Pongamos un caso. Un joven publica su primer libro. El tema central es el desamor. Los poemas están llenos de imágenes reconocibles: noches vacías, cigarrillos, ciudades que “duelen”. El lenguaje intenta ser intenso, pero descansa en frases ya gastadas. No hay un trabajo visible con el ritmo; los versos parecen prosa cortada. Sin embargo, el libro se vende bien: hay presentación concurrida, firmas, fotos, historias compartidas. El círculo cercano lo celebra con entusiasmo genuino.

Si aplicamos los parámetros: la lógica interna es débil —los poemas no construyen un universo propio, sino que repiten un imaginario prestado—; las decisiones formales son mínimas —no hay riesgo ni exploración del lenguaje—; y la propuesta es predecible —no añade nada a lo ya dicho sobre el tema—. El libro no es un desastre, pero tampoco es una obra lograda. Es, en el mejor de los casos, un punto de partida.
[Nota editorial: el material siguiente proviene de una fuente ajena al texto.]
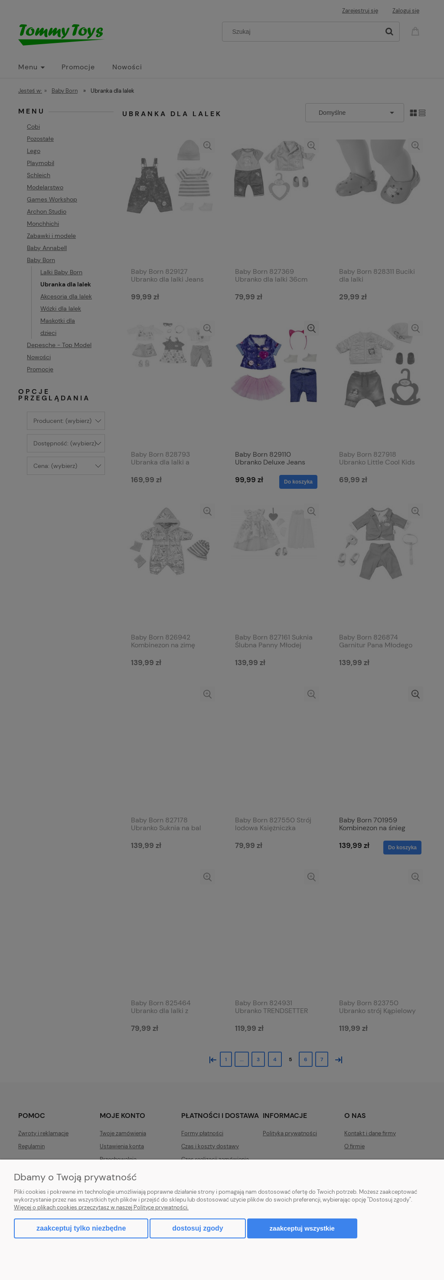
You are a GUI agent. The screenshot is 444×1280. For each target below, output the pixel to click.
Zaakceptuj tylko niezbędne (81, 1228)
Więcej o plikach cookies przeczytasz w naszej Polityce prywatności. (101, 1207)
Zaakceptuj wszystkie (302, 1228)
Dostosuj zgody (197, 1228)
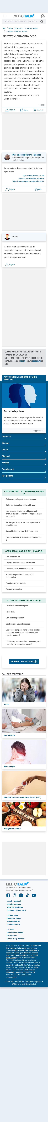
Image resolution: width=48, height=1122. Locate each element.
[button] (10, 110)
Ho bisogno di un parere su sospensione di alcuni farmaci (23, 523)
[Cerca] (43, 21)
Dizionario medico (13, 924)
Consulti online (12, 915)
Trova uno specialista (15, 907)
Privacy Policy (12, 936)
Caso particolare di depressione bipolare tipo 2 (24, 538)
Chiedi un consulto (14, 904)
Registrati (17, 901)
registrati (36, 361)
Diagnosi (24, 457)
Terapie (24, 464)
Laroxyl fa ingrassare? (15, 618)
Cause (24, 450)
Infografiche (24, 477)
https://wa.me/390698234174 (33, 175)
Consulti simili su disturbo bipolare (24, 492)
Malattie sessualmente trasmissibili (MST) (22, 797)
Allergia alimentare (12, 828)
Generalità (24, 437)
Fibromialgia (9, 766)
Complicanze (24, 470)
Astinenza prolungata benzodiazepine (21, 499)
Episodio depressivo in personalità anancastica (20, 576)
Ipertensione (9, 735)
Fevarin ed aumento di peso (17, 606)
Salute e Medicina (13, 921)
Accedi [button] (9, 901)
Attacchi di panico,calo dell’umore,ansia (22, 531)
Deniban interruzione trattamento (19, 569)
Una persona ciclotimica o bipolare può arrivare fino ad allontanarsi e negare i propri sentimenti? (24, 514)
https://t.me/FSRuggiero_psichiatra (31, 178)
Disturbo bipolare (14, 411)
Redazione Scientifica (15, 933)
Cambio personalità (14, 589)
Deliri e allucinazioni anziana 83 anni (20, 505)
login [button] (22, 361)
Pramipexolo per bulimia (16, 583)
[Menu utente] (42, 16)
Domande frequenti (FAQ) (16, 910)
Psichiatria (10, 612)
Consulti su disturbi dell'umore (24, 551)
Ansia (6, 704)
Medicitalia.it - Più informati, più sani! (24, 16)
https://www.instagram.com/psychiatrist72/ (28, 181)
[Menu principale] (5, 16)
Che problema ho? (13, 556)
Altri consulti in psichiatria (24, 600)
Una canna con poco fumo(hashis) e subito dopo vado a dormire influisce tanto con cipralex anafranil (23, 632)
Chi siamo (10, 930)
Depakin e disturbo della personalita (20, 562)
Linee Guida (10, 958)
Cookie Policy (12, 939)
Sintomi (24, 444)
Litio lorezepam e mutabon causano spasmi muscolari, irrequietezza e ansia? (23, 642)
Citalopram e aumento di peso (18, 624)
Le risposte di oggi (14, 918)
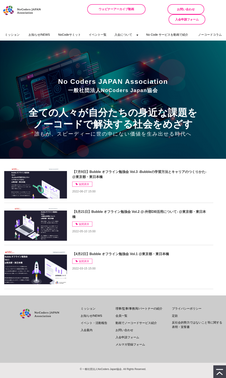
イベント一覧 (97, 24)
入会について (123, 24)
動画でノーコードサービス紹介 (136, 312)
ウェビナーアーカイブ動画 (122, 9)
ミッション (12, 24)
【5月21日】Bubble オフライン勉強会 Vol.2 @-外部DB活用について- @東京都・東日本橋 (139, 204)
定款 (175, 305)
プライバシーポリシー (186, 298)
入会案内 (87, 320)
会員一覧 (121, 305)
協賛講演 (84, 174)
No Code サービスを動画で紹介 (167, 24)
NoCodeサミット (69, 24)
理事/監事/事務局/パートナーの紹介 (139, 298)
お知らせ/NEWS (39, 24)
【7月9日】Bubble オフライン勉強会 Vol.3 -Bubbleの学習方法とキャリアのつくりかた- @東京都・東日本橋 (139, 164)
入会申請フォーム (207, 9)
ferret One (120, 371)
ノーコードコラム (210, 24)
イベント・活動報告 (94, 312)
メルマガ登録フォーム (130, 334)
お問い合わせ (167, 9)
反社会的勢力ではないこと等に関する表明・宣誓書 (197, 314)
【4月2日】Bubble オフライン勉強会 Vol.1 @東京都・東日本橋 (120, 244)
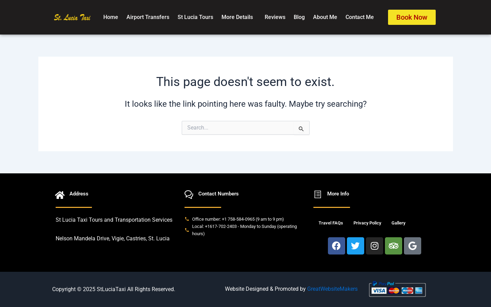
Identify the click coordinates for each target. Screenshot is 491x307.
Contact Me (360, 17)
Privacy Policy (367, 223)
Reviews (275, 17)
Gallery (398, 223)
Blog (299, 17)
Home (110, 17)
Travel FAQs (331, 223)
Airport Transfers (147, 17)
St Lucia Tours (195, 17)
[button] (239, 17)
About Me (325, 17)
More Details (237, 17)
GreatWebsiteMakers (332, 289)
El problema no es que ese producto cultural exista. El problema es lo que se dice de él. Cuando se le trata como si fuera un logro mayor, cuando se le convierte en referencia sin haber pasado por un proceso de exigencia, se distorsiona el estándar. El artista recibe una señal equivocada. Los nuevos artistas aprenden a conformarse. Y quienes empiezan a crear toman ese nivel como meta.

En este ecosistema, los mediadores tienen una responsabilidad que suelen esquivar. Editores, curadores, programadores: no están ahí solo para facilitar circulación, sino para filtrar. Decir “no” también es parte del oficio. Y sí, a veces implica perder dinero, incomodar amistades o ir contra la corriente. Pero si todo pasa, entonces nada importa.

El público tampoco se salva. Apoyar no es lo mismo que aplaudir a ciegas. Hay una diferencia entre acompañar un proceso y legitimar cualquier resultado. Cultivar el gusto —leer más, ver más, comparar— no es un lujo elitista; es una forma básica de no tragarse todo lo que le sirven a uno.

Y el artista, en medio de todo esto, tiene la tentación más peligrosa: creerse el ruido. El aplauso cercano es seductor porque no exige demasiado. Pero sin contraste —con otras obras, con otras tradiciones, con otras exigencias— lo que queda es un eco. Bonito, sí, pero vacío.

No se trata de arruinar celebraciones ni de adoptar el papel del cínico profesional. Se trata de algo más incómodo: asumir que no todo merece aplauso. Que el entusiasmo sin criterio puede ser una forma elegante de abandono. Y que, si el oficio importa de verdad, hay que estar dispuesto a decirlo, incluso cuando la música sigue sonando.